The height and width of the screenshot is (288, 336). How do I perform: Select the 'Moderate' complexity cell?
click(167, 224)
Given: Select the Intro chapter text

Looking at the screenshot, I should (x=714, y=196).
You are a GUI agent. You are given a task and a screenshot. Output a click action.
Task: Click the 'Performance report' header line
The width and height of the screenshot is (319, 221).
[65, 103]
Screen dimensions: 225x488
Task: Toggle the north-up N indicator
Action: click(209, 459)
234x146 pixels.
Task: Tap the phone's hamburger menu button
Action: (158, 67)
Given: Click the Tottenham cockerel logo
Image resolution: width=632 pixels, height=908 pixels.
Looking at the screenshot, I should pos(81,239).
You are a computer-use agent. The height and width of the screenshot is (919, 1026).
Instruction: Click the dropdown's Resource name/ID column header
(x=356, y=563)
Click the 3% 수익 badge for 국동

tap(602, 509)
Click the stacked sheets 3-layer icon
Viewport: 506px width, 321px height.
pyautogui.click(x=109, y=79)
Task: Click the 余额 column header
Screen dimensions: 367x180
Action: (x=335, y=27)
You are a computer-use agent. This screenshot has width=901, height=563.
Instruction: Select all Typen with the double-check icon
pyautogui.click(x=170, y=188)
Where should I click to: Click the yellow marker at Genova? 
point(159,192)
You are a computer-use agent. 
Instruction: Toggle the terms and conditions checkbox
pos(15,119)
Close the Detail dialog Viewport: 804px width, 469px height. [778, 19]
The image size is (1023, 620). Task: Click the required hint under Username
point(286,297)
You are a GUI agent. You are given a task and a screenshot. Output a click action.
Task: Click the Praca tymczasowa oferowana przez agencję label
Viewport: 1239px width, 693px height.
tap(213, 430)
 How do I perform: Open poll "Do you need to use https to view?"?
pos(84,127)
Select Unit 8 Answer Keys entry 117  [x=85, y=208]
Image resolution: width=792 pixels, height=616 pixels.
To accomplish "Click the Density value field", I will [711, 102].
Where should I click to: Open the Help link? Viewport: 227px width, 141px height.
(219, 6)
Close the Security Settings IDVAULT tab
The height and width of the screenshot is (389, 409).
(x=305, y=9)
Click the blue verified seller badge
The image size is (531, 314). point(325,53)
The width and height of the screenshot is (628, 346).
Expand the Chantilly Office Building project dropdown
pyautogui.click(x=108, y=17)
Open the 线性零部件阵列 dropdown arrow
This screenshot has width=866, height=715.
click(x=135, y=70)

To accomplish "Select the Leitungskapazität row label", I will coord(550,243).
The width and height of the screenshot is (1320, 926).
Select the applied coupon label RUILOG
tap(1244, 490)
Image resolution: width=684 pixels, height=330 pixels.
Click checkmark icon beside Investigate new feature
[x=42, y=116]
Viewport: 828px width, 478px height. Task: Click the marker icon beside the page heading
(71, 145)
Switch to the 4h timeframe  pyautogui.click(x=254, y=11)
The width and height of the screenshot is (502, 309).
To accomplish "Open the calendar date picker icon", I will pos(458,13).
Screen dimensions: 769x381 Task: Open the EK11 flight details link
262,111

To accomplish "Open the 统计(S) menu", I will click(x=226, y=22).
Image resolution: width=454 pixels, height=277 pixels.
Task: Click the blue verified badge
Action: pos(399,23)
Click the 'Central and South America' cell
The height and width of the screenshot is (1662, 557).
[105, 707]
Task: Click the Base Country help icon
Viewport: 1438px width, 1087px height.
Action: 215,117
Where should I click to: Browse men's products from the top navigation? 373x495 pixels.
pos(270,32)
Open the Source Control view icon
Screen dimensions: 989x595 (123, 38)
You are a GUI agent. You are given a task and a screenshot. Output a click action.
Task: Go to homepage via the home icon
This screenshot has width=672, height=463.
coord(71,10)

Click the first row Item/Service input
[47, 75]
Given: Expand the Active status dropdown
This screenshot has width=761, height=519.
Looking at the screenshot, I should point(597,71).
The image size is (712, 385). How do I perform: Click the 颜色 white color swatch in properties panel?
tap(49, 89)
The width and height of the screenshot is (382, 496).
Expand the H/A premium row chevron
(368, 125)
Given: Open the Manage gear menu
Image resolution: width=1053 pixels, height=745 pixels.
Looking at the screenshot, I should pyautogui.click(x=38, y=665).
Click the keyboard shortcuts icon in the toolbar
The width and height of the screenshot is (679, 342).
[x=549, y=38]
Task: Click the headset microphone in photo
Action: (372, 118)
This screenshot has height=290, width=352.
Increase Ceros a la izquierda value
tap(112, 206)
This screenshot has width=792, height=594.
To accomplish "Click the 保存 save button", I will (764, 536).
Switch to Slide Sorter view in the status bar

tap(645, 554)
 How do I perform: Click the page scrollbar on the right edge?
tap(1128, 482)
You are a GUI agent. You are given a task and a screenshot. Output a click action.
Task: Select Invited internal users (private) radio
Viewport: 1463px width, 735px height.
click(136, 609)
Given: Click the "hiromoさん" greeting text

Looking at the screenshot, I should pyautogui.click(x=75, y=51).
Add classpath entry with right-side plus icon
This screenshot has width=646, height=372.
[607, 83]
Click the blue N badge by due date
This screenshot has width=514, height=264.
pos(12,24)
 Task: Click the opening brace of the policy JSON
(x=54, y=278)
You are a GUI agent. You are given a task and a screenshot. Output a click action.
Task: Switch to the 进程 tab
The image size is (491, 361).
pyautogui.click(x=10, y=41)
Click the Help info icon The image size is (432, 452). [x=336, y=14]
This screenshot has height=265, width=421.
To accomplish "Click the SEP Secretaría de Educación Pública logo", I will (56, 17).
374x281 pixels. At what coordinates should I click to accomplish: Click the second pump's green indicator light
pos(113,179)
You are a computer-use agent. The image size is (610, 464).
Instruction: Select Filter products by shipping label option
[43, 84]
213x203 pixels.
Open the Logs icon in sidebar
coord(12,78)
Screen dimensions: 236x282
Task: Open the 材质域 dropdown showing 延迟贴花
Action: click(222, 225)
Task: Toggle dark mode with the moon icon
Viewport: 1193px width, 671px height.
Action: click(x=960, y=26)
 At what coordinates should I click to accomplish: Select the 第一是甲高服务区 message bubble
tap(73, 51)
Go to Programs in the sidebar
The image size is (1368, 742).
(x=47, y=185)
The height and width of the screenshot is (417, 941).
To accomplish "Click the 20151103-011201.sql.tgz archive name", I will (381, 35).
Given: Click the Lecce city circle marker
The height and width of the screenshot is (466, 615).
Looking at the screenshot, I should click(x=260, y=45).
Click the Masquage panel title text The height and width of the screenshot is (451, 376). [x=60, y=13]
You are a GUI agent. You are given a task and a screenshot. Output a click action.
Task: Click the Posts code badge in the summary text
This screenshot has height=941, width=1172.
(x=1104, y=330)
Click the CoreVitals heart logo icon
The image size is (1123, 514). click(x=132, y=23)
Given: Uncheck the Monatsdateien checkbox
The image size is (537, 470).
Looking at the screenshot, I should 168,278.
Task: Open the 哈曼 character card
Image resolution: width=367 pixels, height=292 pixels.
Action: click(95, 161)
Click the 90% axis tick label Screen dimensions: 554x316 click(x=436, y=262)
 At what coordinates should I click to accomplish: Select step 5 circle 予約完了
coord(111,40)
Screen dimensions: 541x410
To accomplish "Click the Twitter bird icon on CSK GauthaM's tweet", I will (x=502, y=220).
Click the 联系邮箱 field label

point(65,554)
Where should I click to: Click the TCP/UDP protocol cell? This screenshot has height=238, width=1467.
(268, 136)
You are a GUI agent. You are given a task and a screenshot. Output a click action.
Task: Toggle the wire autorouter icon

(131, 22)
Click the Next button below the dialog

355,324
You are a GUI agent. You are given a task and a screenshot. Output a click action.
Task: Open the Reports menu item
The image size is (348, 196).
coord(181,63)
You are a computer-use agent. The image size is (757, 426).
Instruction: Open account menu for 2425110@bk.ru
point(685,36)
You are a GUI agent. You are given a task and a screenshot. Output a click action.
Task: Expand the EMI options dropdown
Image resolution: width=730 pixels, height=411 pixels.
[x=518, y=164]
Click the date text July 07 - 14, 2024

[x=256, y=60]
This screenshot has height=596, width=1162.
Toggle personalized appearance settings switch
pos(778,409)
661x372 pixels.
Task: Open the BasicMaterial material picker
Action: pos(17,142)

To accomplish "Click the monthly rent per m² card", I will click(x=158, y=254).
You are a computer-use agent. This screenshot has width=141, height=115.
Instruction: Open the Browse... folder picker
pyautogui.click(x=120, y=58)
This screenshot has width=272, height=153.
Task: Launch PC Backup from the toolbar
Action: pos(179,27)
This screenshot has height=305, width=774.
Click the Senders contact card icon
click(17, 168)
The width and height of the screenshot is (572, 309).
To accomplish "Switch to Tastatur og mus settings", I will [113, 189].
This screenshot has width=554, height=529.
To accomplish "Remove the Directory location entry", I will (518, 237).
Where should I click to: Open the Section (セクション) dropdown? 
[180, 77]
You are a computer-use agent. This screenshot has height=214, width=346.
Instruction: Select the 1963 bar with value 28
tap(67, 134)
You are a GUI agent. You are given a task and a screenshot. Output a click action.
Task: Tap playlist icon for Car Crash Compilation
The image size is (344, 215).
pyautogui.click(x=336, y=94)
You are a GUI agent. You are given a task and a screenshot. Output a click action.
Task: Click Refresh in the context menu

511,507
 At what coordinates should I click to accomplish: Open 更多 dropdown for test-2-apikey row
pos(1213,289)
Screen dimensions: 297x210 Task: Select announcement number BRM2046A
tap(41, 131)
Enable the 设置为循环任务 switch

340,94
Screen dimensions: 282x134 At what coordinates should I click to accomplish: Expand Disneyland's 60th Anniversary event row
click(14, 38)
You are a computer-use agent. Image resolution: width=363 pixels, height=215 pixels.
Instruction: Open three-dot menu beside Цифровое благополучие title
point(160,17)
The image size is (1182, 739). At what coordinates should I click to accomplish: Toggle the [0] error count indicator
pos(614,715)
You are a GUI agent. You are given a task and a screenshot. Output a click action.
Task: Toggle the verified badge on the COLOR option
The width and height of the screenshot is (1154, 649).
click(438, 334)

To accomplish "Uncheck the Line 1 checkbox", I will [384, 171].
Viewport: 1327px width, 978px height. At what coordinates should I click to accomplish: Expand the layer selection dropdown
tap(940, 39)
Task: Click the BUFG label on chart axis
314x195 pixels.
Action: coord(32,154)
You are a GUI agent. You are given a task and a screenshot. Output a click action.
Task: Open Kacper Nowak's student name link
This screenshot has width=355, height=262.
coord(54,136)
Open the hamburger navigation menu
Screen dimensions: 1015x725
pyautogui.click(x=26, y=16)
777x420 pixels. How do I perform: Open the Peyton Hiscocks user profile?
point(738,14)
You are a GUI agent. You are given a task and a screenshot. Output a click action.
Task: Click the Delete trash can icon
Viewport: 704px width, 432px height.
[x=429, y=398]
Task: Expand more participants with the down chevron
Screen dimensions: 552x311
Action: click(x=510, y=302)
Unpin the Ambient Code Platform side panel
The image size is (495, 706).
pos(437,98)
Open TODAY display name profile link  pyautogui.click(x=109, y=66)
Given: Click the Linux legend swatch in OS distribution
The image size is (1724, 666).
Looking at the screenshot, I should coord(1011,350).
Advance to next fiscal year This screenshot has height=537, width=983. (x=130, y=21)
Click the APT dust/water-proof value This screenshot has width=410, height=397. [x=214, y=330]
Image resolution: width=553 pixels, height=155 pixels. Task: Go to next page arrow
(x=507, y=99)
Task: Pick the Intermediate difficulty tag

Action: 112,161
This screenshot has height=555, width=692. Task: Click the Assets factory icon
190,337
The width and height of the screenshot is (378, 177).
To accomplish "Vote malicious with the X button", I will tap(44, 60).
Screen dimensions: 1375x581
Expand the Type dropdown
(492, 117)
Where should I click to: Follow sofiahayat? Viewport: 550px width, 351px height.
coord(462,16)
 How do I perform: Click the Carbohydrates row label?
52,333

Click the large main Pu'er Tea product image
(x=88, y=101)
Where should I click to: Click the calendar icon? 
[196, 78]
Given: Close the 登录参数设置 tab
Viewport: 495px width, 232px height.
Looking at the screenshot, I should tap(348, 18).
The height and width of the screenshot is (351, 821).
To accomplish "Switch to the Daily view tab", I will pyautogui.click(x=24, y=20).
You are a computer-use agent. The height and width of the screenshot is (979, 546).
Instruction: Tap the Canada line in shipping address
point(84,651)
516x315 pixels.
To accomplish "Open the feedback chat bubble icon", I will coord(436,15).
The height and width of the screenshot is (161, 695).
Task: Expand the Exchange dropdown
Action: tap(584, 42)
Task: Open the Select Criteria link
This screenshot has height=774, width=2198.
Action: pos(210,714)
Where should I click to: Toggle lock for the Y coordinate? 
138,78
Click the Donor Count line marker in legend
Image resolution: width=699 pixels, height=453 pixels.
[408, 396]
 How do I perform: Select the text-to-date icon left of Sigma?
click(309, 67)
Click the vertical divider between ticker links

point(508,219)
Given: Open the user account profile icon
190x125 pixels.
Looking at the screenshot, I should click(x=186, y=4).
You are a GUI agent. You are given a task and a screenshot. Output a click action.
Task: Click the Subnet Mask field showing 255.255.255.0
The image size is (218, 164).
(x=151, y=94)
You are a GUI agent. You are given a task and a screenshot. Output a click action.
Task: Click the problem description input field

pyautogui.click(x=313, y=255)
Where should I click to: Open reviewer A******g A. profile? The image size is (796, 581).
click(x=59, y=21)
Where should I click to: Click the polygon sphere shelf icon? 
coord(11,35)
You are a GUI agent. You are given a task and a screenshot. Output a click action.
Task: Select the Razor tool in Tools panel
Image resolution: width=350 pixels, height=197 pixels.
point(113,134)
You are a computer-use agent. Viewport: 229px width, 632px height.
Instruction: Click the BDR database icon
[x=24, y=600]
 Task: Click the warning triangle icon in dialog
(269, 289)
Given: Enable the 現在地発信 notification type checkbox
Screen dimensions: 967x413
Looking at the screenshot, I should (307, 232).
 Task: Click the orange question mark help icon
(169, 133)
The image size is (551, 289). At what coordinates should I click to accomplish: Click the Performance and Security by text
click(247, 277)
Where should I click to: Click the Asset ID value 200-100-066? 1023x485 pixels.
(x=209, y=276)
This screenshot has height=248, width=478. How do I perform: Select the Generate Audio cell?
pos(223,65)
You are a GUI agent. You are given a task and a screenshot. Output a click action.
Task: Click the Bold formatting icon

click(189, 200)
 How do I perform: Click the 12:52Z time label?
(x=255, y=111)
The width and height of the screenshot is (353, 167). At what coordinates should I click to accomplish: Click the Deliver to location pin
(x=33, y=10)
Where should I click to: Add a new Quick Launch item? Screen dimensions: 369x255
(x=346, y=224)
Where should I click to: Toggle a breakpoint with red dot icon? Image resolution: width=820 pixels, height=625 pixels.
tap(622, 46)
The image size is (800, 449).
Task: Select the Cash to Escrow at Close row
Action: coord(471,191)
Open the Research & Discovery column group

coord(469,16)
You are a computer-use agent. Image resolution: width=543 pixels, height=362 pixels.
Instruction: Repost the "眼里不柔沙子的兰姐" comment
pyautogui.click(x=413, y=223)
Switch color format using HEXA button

** Problem requirements **
Copy out only the lines of the records above from the one with "is (919, 1026)." through the one with "Switch to the 4h", exactly as they stand, both included.

** Task response **
You are a computer-use agent. The height and width of the screenshot is (919, 1026).
Instruction: Click the dropdown's Resource name/ID column header
(x=356, y=563)
Click the 3% 수익 badge for 국동

tap(602, 509)
Click the stacked sheets 3-layer icon
Viewport: 506px width, 321px height.
pyautogui.click(x=109, y=79)
Task: Click the 余额 column header
Screen dimensions: 367x180
Action: (x=335, y=27)
You are a computer-use agent. This screenshot has width=901, height=563.
Instruction: Select all Typen with the double-check icon
pyautogui.click(x=170, y=188)
Where should I click to: Click the yellow marker at Genova? 
point(159,192)
You are a computer-use agent. 
Instruction: Toggle the terms and conditions checkbox
pos(15,119)
Close the Detail dialog Viewport: 804px width, 469px height. [778, 19]
The image size is (1023, 620). Task: Click the required hint under Username
point(286,297)
You are a GUI agent. You are given a task and a screenshot. Output a click action.
Task: Click the Praca tymczasowa oferowana przez agencję label
Viewport: 1239px width, 693px height.
tap(213, 430)
 How do I perform: Open poll "Do you need to use https to view?"?
pos(84,127)
Select Unit 8 Answer Keys entry 117  [x=85, y=208]
Image resolution: width=792 pixels, height=616 pixels.
To accomplish "Click the Density value field", I will [711, 102].
Where should I click to: Open the Help link? Viewport: 227px width, 141px height.
(219, 6)
Close the Security Settings IDVAULT tab
The height and width of the screenshot is (389, 409).
(x=305, y=9)
Click the blue verified seller badge
The image size is (531, 314). point(325,53)
The width and height of the screenshot is (628, 346).
Expand the Chantilly Office Building project dropdown
pyautogui.click(x=108, y=17)
Open the 线性零部件阵列 dropdown arrow
This screenshot has width=866, height=715.
click(x=135, y=70)

To accomplish "Select the Leitungskapazität row label", I will coord(550,243).
The width and height of the screenshot is (1320, 926).
Select the applied coupon label RUILOG
tap(1244, 490)
Image resolution: width=684 pixels, height=330 pixels.
Click checkmark icon beside Investigate new feature
[x=42, y=116]
Viewport: 828px width, 478px height. Task: Click the marker icon beside the page heading
(71, 145)
Switch to the 4h timeframe  pyautogui.click(x=254, y=11)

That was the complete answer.